* _What to do_:
Every line holding "section" should be copied from the records below.

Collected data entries
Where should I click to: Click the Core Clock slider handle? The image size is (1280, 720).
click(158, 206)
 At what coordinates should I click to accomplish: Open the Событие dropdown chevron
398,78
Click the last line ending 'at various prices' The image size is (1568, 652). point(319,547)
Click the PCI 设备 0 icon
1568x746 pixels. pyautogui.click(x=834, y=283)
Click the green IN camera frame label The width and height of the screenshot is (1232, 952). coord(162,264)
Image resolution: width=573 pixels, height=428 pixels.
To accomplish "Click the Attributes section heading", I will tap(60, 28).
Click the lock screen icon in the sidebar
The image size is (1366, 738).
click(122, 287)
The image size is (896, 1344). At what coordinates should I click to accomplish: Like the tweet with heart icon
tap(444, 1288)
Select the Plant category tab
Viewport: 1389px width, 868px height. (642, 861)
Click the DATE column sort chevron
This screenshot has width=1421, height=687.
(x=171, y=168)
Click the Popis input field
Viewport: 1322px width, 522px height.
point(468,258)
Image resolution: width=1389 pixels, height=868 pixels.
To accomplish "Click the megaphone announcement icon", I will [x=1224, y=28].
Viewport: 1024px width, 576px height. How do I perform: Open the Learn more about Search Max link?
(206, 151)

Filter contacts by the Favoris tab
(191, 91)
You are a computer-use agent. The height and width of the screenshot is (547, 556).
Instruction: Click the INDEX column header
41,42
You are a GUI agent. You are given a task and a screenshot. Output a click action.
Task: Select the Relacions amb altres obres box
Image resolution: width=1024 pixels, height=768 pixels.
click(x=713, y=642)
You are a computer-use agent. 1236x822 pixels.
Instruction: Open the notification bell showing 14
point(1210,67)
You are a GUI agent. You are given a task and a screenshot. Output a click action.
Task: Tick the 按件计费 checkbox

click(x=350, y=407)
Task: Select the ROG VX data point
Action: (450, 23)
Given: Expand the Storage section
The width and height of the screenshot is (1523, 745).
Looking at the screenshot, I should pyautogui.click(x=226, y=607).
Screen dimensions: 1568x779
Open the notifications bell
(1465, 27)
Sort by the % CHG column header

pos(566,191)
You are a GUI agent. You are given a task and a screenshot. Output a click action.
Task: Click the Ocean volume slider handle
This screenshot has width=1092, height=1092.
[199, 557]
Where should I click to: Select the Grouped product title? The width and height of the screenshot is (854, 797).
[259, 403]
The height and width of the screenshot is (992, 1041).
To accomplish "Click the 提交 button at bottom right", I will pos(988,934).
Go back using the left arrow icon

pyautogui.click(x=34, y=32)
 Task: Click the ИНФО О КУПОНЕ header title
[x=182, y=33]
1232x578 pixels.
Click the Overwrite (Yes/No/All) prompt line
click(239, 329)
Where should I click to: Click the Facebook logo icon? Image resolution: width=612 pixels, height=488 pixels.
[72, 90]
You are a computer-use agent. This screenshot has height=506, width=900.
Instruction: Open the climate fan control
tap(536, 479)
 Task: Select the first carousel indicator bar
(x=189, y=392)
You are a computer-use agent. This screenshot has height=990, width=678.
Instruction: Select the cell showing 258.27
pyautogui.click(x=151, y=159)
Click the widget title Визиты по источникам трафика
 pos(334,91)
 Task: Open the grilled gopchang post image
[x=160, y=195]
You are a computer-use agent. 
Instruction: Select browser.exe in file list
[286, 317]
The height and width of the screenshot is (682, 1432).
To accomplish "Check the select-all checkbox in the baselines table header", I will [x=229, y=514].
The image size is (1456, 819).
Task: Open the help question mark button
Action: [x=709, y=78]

* _Task output_:
To accomplish "Click the Attributes section heading", I will tap(60, 28).
Given: Expand the Storage section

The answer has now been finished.